Masaoka A.,Nagoya City University
Journal of Thoracic Oncology | Year: 2010
Introduction: Thirty years have gone by since the Masaoka staging system of thymoma was proposed in 1981. Although the Masaoka staging system has been accepted by many surgeons and pathologists, some proposals of revision and improvements have been suggested. At this time, I reinvestigated the Masaoka staging system based on the recent follow-up study of the thymomas resected at Nagoya City University. Methods: Using the follow-up results of 211 thymomas in Nagoya, I analyzed the following aspects: (1) evaluation of the Masaoka staging system as a prognostic factor in the Nagoya series and (2) critical assessment of the proposals of revision to the Masaoka staging system.
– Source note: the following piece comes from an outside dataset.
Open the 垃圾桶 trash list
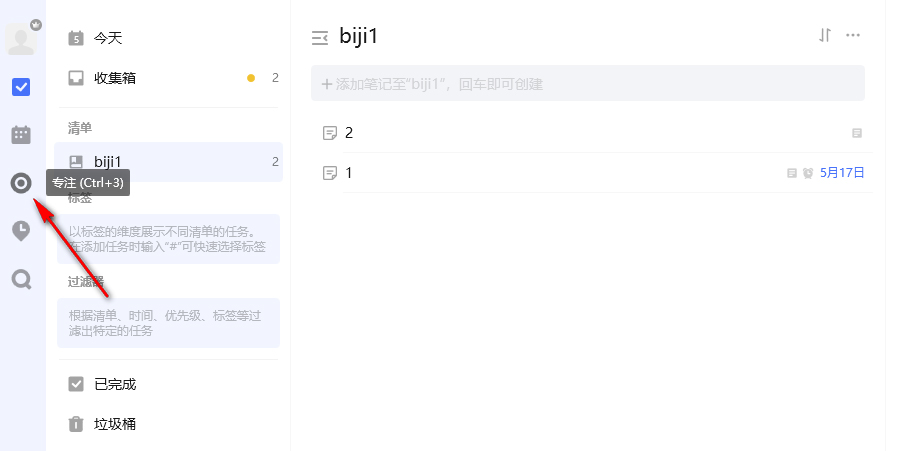This screenshot has height=451, width=899. pos(169,424)
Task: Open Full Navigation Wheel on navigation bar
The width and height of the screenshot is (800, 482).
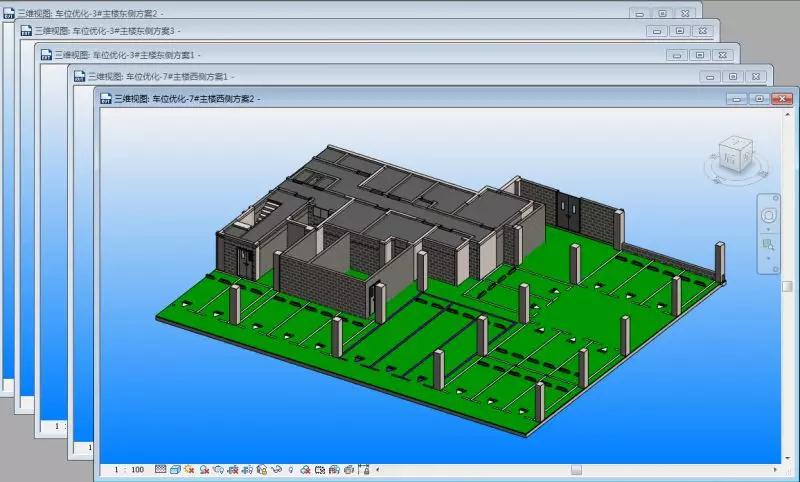Action: click(x=768, y=215)
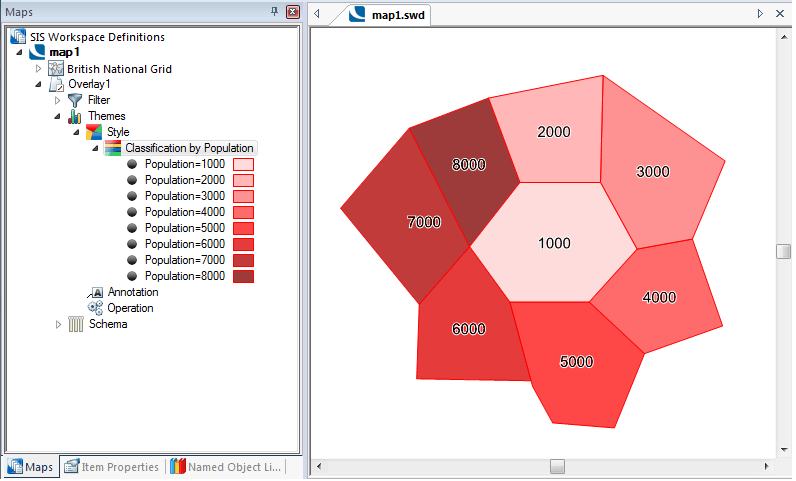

Results: (1) Univariate analysis showed that Masaoka stages were significantly prognostic for overall survival (p < 0.0001). (2) The difference of survivals between stage I and II was not significant, but progression-free survival of stage I was 100% for up to 20 years, whereas one tumor death case in stage II was found. (3) Differences of survival between the cases with and without great vessel invasion in stage III were not significant. (4) Prognosis of N tumors was yet better defined. CONCLUSION: (1) The Masaoka staging system remains a valuable prognostic factor. (2) Combination of stage I with II and separation of stage III into subgroups are not recommended. (3) At the moment, it is better to include N + tumors in stage IVb. © 2010 by the International Association for the Study of Lung Cancer.